§ **CONSIGNES**
A. Selon l'article sur le quart de finale PSG–Chelsea, combien de dribbles Hazard a-t-il réussis face au City de Pellegrini ?
B. Recopiez à l'identique le passage de l'article sur le quart de finale PSG–Chelsea, de « Si le retour » à « pour le déséquilibrer. ».
C. Reprenez l'article sur le quart de finale PSG–Chelsea là où il s'arrête et poursuivez-le.

§ **EXTRAIT DE PAGE**
· · · · ·

Des quatre quarts de finale, ce PSG–Chelsea est sûrement l’un des plus intéressants. Parce qu’il promet, a priori, une savoureuse opposition de style entre le Chelsea compact de Mourinho et le PSG joueur de Blanc. Enjeux.
Chelsea contre les gros
Le gros point fort des Blues, et ce qui en fait un adversaire redoutable pour Paris, c’est leur capacité à résister, à tenir, et à gagner contre lesdits « gros ». Depuis son retour, le Mou ramène des clean sheets de tout le Royaume et fait exploser ses rivaux à Stamford Bridge. S’il a pris quelques risques au moment de gagner à City, libérant Hazard et Willian défensivement, c’est bien à Old Trafford et à l’Emirates qu’il a posé les fondations de ses certitudes défensives. Deux 0-0 conquis au prix d’une organisation ultra-prudente frisant avec le 6-3-1 avant un succès dans la tempête face au City de Pellegrini, après une approche risquée à la limite du déséquilibre. Ce jour-là Hazard avait réussi la bagatelle de 16 dribbles, jouissant de cette inhabituelle liberté. Car dans les grands matchs, le Belge, comme Willian est plus souvent astreint à un repli défensif discipliné.
Si le retour de Mourinho au Bridge est pour l’instant largement réussi, son Chelsea a connu quelques trous d’air, notamment à l’automne. Les Blues ont chuté 5 fois cette année en Premier League, et ce dans des circonstances assez similaires : Contre des équipes d’un calibre relativement inférieur au leur, et après des matchs dans lesquels les Londoniens furent « forcés » de posséder le ballon, privés de profondeur par des blocs regroupés. Dimanche, ils ont chuté face au Palace de Tony Pulis avec 67% de possession de balle.
L’ouverture du score d’Ibra au Parc face à Monaco en est la parfaite illustration : Souvent cette année, Paris n’a eu besoin que d’une passe verticale bien sentie pour s’engouffrer dans les trous de blocs imparfaits. Mercredi soir, pour marquer, il devra produire des enchainements de très haut niveau dans le camp de l’adversaire pour le déséquilibrer.
Ce n’est pas le Bayern qui arrive au Parc, mais le défi de Paris est là : sans le ballon et contre un gros, Chelsea n’a pas encore perdu cette année.

· · · · ·

§ **MATÉRIEL FOURNI**
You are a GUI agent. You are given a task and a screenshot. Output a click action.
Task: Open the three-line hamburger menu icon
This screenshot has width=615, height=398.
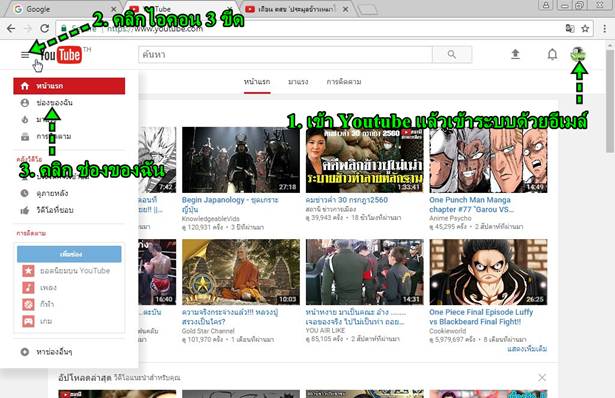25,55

· · · · ·

§ **RÉPONSES PAR TÂCHE**
A. 16 dribbles.

B.
Si le retour de Mourinho au Bridge est pour l’instant largement réussi, son Chelsea a connu quelques trous d’air, notamment à l’automne. Les Blues ont chuté 5 fois cette année en Premier League, et ce dans des circonstances assez similaires : Contre des équipes d’un calibre relativement inférieur au leur, et après des matchs dans lesquels les Londoniens furent « forcés » de posséder le ballon, privés de profondeur par des blocs regroupés. Dimanche, ils ont chuté face au Palace de Tony Pulis avec 67% de possession de balle.
L’ouverture du score d’Ibra au Parc face à Monaco en est la parfaite illustration : Souvent cette année, Paris n’a eu besoin que d’une passe verticale bien sentie pour s’engouffrer dans les trous de blocs imparfaits. Mercredi soir, pour marquer, il devra produire des enchainements de très haut niveau dans le camp de l’adversaire pour le déséquilibrer.

C.
Van der Wiel contre Hazard, ou plutôt l’inverse
Si Mourinho est parvenu à finir la partie avec plus de tirs qu’Arsenal à l’Emirates à l’aller, et à gagner tant de matchs en imposant un tel cahier des charges à ses ailiers, c’est aussi grâce à la qualité de sa transition défense-attaque. Elle repose grandement sur Hazard. Cela va sans dire, cette année, il est l’atout offensif numéro 1 des Blues. Il est à Chelsea ce que Götze était à Dortmund l’an dernier. Le joueur cible, parfois dès la première relance. L’absence possible d’Eto’o pourrait accentuer cette polarisation du jeu, même si Torres est le préposé naturel aux matchs à l’extérieur, plus mangeur d’espace que le Camerounais.
Contre Galatasaray, lors d’un retour maitrisé par un Chelsea rigoureux et tranchant (20 tirs à 3 avec 45% de possession), le Belge a été trouvé 56 fois par ses coéquipiers. 16 de plus qu’Oscar, 20 de plus que Willian et 29 de plus qu’Eto’o. Souvent dos au but. Plus qu’un autre joueur, c’est lui qui est chargé de se retourner pour éliminer, casser une première ligne avant de prendre de la vitesse et de créer le déséquilibre dans les 30 derniers mètres. Il le fait sur l’ouverture du score d’Eto’o après avoir reçu le ballon dos au but sous la pression de Melo.
Plus souvent, on devrait voir Hazard dans son propre camp face à Van der Wiel que l’inverse. Idem de l’autre côté pour Willian face à Maxwell. Cette année, Paris tient le ballon et l’espace n’est plus dans le dos de la défense adverse, plutôt dans celui de ses latéraux. Chelsea pourrait abandonner cet espace au pressing pour mieux le dévorer en attaque rapide.
A ce moment là, bien plus qu’en Ligue 1 ou dans sa poule du premier tour, Blanc sera vraiment face au choix qu’il a fait en faisant de Van der Wiel son titulaire. Son efficacité défensive dans le 1 contre 1 sera un mur porteur de l’équilibre parisien.
La présence du Néerlandais est incertaine et Jallet (ou même Marquinhos) présentent des profils différents, mais globalement les enjeux seront les mêmes pour eux, l’apport des latéraux étant une caractéristique de base du modèle prôné par Blanc.
Mais le duel le plus intense et décisif, aura peut-être lieu entre les deux latéraux du PSG, dans le cœur du jeu.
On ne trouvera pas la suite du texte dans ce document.